L’économie béninoise, en chute libre, est devenue par la force des choses, la lanterne rouge de l’espace UEMOA. Pour la sortir de l’impasse et la rendre plus compétitive, une table ronde sur le dialogue public-privé est organisée pour jeter les bases d’un développement durable.

Pour la circonstance, les petits plats ont été mis dans les grands et les vieilles querelles entre l’administration publique et le secteur privé, rangées au placard. Les questions qui fâchent n’ont pas été occultées. Car, comme le dit si bien l’adage, le linge sale se lave en famille.

La croissance économique du Bénin, qui est de l’ordre de 3%, est une contre-performance dans l’espace UEMOA. Aussi, avec le dialogue public-privé, le gouvernement cherche à remédier à cette contre-performance. A travers une relance de l’économie nationale, avec le soutien des institutions financières sous-régionales et régionales.
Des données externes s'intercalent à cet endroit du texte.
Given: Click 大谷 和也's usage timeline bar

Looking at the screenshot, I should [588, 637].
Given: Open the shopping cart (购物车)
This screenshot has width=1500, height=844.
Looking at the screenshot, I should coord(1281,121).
La main sur le cœur, les responsables de la BOAD, de l’UEMOA, de la BAD et de la BCEAO promettent d’aider le Bénin à se relever économiquement. Ce qui n’empêche pas, le président du conseil national du patronat, de poser des préalables tels que la restauration de la confiance de l’Etat tenu au respect de ses engagements, la sécurisation de l’environnement des affaires, l’établissement d’un code des investissements beaucoup plus attractif et moderne, l’établissement d’une justice  beaucoup plu équitables…. et autres pour «instaurer le cadre permanent du dialogue public-privé qu’on pourrait appeler le comité paritaire du dialogue public-privé. Ce dernier sera doté d’un conseil d’administration paritaire de 11 membres dont 5 membres désignés par le conseil national du patronat, 5 membres par le gouvernement et un observateur représentant les partenaires techniques et financiers».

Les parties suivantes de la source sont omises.